Lower-middlebrow criticisms such as these are familiar in the internet era, and some younger contributors to the compilation predictably donate comment sections and trolling as their “bad reviews.” But a teenager on Twitter telling Alix Lambert to kill herself, or a random Discogs reviewer giving Florian Hecker’s release one out of five stars, seem like weak examples of today’s vernacular criticism; a more well-rounded collection might include Brian Droitcour’s Yelp reviews, Hennessy Youngman videos, or the blog Art Observations with Jerry Magoo. As for formal critics, Gary Indiana’s Village Voice column’s voice is conspicuously absent. Meanwhile, Roberta Smith appears ten times.
If I asked rigorous, quality editing of this book, though, I’d be committing one of the critic’s lamest crimes: asking an artwork be something it’s not trying to be. Bad Reviews’s scattershot, artist-driven style is its appeal but also its limit: the archive it presents is shaped more by artists’ hurt feelings than critical insight. It also undermines whatever agency criticism has within its necessarily parasitic exchange, beyond wounding pride. One of the most impactful inclusions is Arlene Croce’s 1994 attack on Bill T. Jones’s dance piece Still/Here for The New Yorker. Croce notoriously panned the piece as an example of “victimhood art” without ever seeing it.
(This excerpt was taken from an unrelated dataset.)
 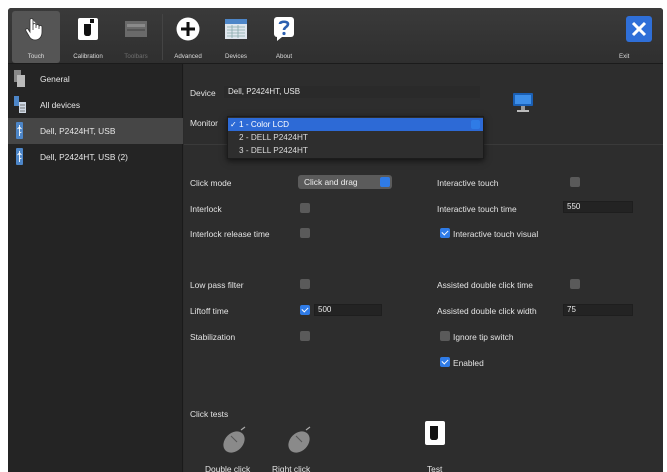 I want to click on sidebar-item-label: Dell, P2424HT, USB (2), so click(x=84, y=157).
The fallout was immense, and the magazine ran a panoply of response letters from such figures as bell hooks, Hilton Kramer, Tony Kushner, and Camille Paglia—the last of which perhaps speaks most to this debate’s relevance today, when “anti-woke” neo-Paglianism animates a segment of the Twitterati. But you wouldn’t glean any of this text’s afterlife from Bad Reviews: it includes only the opening blow.